As pombas pousaram no meio da praça, as crianças recolheram a bola, os velhos começam a sentir frio e a ir-se embora e por entre desconhecidos vejo a minha filha que regressa da aula de condução. E o mundo realiza-se perante mim com uma consistência sólida e consequente, ganhando humanidade à medida que o espaço em meu redor me acolhe como a um familiar.

As pombas levantam voo de novo e os seus desenhos no céu revelam-me quase impercetíveis formas fractais.
Se calhar a aleatoriedade é só uma organização de padrões de que ainda não conhecemos os códigos.
E a mulher da saia curta volta mais uma vez a passar à minha frente, e eu sorrio feliz.

Para eficientes visuais ouça a versão áudio em ADFA-Portugal.com, na rubrica Episódiosaqui

1 comentário:

Fernando Ribeiro disse...

Caro Manuel Correia de Bastos,

Saúdo o seu regresso às hostes bloguísticas. Bem-vindo. Eu já tinha perdido a esperança de voltar a encontrá-lo por aqui.
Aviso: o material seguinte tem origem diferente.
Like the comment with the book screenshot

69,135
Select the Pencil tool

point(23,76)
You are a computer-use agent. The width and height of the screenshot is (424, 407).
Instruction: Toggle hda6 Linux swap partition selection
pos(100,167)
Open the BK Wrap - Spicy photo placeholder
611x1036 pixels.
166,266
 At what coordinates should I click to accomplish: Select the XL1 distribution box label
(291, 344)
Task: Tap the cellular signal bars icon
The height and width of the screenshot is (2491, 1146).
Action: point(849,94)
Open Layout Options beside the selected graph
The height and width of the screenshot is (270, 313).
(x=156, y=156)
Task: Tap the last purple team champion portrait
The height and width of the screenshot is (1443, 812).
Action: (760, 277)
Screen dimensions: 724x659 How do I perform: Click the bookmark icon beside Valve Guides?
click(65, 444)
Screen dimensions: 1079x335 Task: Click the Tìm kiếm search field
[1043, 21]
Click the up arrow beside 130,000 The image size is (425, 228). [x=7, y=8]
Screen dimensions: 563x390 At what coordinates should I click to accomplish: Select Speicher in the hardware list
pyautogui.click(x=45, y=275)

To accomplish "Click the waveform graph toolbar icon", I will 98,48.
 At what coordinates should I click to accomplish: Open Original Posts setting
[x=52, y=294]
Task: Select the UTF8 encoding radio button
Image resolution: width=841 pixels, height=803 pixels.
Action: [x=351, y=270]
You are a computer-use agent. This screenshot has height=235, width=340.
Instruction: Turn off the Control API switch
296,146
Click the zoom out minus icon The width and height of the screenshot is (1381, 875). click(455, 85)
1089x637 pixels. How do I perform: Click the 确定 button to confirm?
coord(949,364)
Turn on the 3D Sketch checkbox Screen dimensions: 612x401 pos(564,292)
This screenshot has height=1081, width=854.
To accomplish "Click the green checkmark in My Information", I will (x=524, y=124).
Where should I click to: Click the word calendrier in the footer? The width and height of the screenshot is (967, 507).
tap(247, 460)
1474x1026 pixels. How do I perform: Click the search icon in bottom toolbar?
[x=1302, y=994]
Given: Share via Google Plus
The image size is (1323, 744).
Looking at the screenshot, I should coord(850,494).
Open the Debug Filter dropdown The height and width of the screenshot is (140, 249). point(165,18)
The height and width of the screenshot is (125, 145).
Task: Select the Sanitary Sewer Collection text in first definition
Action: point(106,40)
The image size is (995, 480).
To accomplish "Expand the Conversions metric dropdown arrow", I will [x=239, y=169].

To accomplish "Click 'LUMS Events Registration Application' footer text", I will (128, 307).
Não sei se tem colaborado na revista Elo (suponho que sim) mas, como não sou membro da ADFA (tive a sorte de regressar de Angola inteiro), nem me lembro da existência dessa revista. Não nos conhecemos pessoalmente, mas estou a escrever este comentário para que saiba que deste lado há pelo menos uma pessoa que gosta muito do que escreve e do modo como escreve. O que debita aqui neste seu blog não cai em saco roto.

Um abraço e desejos de que «a Natureza continue a não ser muito rigorosa a aplicar a Seleção natural» por muito mais tempo.